- _DIRECTIVE_
Quote the records below verbatim, starting with the line that contains "The width and height of the screenshot is (1359, 721)." and going on through the line that contains "tap(23, 83)".

- _MATERIAL FOR THE TASK_

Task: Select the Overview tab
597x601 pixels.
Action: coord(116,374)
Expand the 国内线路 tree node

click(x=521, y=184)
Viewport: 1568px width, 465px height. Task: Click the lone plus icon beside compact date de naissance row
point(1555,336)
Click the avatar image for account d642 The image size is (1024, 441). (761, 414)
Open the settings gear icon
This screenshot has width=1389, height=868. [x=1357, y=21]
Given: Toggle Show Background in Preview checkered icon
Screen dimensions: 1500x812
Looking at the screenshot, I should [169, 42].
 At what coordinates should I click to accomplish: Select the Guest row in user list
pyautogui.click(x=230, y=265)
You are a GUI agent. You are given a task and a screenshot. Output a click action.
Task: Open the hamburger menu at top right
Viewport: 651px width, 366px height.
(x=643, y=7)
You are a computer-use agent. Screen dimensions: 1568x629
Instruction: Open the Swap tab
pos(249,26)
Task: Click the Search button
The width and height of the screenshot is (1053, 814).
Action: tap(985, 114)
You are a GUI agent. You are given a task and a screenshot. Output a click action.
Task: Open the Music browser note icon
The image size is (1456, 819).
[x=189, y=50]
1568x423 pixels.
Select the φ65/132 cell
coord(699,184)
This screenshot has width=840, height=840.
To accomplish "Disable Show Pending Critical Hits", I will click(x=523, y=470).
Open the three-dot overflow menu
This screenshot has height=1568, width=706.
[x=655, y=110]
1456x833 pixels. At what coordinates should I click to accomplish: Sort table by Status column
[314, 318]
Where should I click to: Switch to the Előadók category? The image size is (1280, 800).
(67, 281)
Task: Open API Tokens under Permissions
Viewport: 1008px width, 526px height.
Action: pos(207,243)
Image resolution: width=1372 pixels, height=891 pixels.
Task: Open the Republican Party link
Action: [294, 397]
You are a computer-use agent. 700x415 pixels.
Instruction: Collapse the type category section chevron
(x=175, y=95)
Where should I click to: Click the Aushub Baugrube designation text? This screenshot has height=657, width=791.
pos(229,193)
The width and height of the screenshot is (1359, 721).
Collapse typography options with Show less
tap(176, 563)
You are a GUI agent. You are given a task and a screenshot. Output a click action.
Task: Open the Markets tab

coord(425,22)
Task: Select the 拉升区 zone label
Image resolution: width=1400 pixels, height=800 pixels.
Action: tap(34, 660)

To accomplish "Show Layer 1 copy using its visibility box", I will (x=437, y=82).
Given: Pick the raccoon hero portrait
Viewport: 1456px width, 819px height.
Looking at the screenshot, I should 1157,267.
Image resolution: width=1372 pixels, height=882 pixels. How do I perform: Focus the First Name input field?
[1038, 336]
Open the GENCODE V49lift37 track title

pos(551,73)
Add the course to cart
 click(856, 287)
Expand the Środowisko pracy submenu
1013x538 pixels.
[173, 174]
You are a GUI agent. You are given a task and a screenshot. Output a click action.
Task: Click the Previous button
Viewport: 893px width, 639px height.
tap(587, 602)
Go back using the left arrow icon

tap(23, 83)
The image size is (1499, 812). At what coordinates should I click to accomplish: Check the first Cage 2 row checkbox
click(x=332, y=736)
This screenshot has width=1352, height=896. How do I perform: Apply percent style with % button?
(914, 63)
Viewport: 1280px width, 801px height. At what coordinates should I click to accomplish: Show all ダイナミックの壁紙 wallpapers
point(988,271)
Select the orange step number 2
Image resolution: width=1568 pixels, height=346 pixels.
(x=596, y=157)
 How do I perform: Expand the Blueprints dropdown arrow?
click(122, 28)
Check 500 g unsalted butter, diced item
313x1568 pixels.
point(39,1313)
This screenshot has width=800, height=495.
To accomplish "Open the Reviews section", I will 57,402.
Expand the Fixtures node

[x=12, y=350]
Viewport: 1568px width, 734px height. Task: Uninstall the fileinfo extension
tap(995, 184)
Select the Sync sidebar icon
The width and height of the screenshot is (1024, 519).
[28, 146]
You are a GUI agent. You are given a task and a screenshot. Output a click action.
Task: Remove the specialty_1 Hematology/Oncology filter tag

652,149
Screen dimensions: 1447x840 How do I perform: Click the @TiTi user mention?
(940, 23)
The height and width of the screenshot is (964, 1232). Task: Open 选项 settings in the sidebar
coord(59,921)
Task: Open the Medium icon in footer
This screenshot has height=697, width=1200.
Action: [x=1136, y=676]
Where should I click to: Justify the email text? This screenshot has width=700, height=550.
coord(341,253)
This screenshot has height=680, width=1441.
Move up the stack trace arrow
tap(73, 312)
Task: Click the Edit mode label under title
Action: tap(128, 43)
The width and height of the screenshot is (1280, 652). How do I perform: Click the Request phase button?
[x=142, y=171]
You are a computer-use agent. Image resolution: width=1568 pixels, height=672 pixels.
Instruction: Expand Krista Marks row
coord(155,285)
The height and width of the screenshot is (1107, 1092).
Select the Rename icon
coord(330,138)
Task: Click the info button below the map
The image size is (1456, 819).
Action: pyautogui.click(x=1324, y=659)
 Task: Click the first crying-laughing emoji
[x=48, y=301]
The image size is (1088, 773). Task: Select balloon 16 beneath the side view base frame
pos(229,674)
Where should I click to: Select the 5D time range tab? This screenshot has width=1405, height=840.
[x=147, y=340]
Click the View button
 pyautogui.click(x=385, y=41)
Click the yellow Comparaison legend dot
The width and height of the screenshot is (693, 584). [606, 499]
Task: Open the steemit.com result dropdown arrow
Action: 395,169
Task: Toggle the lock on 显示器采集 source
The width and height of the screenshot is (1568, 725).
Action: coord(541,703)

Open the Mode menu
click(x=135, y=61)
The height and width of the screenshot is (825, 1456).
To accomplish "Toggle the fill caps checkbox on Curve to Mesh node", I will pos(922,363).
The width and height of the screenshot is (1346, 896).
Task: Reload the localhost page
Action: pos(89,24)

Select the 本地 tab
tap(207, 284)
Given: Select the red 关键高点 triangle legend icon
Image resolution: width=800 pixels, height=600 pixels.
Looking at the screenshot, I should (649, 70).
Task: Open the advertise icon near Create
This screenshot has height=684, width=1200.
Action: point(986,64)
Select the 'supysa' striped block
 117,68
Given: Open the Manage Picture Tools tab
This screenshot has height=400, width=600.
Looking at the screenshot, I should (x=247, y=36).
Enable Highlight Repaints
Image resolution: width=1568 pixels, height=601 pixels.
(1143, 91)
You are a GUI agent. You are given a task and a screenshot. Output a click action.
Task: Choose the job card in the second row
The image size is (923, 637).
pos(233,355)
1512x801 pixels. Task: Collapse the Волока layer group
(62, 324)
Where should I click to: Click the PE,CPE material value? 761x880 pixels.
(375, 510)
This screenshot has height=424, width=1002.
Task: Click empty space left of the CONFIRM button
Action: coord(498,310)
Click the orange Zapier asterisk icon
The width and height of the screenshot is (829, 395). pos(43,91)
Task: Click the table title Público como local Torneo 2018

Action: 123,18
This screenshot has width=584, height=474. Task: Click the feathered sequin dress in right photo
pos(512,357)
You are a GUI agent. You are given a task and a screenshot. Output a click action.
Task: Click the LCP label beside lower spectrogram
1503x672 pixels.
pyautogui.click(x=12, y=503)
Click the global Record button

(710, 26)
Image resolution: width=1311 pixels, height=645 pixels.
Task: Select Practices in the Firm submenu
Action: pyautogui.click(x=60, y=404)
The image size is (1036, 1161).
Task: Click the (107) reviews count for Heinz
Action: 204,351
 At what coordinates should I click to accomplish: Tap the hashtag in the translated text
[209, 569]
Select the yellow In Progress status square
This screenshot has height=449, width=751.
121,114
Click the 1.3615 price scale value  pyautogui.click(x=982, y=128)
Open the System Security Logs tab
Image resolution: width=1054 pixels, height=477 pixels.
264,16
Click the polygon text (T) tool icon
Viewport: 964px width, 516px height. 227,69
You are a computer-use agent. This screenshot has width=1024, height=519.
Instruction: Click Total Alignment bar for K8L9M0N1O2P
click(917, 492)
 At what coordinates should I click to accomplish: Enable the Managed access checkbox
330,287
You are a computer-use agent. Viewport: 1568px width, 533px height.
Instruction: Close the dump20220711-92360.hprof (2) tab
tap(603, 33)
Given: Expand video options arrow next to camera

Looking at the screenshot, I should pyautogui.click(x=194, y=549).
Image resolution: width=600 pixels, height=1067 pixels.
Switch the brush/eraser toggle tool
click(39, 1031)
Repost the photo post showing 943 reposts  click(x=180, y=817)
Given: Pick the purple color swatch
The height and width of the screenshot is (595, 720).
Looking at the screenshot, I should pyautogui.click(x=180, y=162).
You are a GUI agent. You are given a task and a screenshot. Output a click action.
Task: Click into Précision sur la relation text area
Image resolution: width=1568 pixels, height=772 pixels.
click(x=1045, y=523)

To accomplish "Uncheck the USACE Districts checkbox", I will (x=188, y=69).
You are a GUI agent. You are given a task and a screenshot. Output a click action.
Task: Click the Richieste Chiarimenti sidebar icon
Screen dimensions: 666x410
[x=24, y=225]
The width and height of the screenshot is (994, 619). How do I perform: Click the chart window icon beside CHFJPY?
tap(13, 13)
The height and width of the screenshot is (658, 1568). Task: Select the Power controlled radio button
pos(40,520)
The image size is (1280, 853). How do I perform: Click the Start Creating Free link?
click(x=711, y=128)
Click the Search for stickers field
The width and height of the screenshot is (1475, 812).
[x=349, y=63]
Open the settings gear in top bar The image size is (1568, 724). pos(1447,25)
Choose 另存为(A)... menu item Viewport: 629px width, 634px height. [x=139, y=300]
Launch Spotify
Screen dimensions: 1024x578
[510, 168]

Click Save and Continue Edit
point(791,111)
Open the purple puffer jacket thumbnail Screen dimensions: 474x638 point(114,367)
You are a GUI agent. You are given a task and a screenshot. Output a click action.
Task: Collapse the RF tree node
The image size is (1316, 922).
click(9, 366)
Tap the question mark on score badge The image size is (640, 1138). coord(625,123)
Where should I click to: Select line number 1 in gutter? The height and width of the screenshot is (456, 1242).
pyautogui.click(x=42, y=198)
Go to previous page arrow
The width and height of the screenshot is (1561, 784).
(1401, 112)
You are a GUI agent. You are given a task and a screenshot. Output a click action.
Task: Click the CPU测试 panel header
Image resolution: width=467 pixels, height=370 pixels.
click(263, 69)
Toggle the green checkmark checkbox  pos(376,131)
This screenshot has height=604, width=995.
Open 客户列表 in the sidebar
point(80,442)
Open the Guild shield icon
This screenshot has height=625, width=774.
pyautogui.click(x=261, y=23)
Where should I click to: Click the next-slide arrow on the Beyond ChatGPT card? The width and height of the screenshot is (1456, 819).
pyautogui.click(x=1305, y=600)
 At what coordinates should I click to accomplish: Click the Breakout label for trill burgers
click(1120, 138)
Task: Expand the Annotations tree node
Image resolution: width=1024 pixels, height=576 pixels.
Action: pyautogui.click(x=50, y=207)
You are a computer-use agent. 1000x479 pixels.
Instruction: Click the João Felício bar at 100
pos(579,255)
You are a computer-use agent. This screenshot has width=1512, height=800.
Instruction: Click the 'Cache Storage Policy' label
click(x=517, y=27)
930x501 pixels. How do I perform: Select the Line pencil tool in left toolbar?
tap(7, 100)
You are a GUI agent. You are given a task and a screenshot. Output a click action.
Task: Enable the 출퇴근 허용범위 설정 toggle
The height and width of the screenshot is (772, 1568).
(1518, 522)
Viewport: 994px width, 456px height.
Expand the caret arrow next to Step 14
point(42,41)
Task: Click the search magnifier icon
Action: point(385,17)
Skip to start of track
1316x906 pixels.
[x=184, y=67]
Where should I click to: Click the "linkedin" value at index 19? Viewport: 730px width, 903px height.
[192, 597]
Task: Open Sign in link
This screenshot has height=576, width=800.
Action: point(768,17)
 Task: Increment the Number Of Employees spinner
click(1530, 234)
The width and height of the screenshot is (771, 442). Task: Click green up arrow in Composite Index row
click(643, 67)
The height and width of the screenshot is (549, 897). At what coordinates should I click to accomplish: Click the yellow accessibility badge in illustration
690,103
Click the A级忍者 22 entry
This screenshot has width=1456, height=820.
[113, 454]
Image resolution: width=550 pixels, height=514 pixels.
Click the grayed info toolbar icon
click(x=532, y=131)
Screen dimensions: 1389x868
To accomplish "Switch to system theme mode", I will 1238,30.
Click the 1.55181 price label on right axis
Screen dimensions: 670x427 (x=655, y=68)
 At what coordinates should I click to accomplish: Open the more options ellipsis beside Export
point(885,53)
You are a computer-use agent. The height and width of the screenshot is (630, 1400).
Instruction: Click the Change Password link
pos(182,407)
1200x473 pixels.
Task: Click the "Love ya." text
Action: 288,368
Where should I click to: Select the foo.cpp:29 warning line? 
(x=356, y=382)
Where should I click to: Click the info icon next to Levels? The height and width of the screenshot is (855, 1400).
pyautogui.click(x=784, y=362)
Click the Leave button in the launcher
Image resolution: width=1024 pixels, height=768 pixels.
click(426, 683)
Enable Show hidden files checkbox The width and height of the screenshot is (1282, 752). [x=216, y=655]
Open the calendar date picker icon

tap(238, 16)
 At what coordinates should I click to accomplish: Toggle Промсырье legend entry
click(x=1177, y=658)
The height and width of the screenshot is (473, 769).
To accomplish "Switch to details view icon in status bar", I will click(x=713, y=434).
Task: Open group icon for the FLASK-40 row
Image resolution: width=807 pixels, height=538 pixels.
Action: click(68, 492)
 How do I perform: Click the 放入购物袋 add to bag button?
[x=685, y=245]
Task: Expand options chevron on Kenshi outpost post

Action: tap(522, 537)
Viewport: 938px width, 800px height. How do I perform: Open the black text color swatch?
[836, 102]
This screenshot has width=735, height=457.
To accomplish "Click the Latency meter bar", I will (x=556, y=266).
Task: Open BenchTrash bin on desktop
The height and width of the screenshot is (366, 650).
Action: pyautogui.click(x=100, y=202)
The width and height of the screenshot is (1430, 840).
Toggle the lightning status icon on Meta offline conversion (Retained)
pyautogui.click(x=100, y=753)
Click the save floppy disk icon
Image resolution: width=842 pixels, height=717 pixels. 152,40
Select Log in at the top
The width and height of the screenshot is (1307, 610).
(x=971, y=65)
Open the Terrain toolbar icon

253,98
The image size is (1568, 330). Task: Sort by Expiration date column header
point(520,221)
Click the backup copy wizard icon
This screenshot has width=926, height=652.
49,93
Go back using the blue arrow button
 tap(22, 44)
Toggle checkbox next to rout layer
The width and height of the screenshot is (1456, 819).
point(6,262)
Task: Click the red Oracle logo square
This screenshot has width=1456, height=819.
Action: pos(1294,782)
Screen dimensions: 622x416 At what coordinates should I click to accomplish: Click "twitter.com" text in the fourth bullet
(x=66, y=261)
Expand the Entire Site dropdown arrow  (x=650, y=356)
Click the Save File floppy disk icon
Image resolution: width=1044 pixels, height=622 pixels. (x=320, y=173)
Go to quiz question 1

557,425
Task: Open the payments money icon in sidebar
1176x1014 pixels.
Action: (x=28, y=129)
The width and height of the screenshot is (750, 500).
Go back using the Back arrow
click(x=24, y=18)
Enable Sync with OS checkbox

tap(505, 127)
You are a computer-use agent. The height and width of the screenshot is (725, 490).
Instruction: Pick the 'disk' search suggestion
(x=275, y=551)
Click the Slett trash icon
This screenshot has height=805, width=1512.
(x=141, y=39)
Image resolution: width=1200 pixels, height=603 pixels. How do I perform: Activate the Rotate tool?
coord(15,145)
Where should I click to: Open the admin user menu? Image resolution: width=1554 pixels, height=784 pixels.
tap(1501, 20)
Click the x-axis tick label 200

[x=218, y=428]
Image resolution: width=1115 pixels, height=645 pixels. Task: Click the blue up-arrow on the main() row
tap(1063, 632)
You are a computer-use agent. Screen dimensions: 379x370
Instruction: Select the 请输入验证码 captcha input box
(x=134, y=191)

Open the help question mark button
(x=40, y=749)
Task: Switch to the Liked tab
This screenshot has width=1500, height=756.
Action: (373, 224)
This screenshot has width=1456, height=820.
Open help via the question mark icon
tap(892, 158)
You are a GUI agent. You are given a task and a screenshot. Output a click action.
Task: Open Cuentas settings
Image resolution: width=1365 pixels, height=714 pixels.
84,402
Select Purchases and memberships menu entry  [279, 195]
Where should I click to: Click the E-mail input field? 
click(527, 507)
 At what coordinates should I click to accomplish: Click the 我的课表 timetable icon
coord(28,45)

- _FULL OUTPUT_
The width and height of the screenshot is (1359, 721).
Collapse typography options with Show less
tap(176, 563)
You are a GUI agent. You are given a task and a screenshot. Output a click action.
Task: Open the Markets tab

coord(425,22)
Task: Select the 拉升区 zone label
Image resolution: width=1400 pixels, height=800 pixels.
Action: tap(34, 660)

To accomplish "Show Layer 1 copy using its visibility box", I will (x=437, y=82).
Given: Pick the raccoon hero portrait
Viewport: 1456px width, 819px height.
Looking at the screenshot, I should 1157,267.
Image resolution: width=1372 pixels, height=882 pixels. How do I perform: Focus the First Name input field?
[1038, 336]
Open the GENCODE V49lift37 track title

pos(551,73)
Add the course to cart
 click(856, 287)
Expand the Środowisko pracy submenu
1013x538 pixels.
[173, 174]
You are a GUI agent. You are given a task and a screenshot. Output a click action.
Task: Click the Previous button
Viewport: 893px width, 639px height.
tap(587, 602)
Go back using the left arrow icon

tap(23, 83)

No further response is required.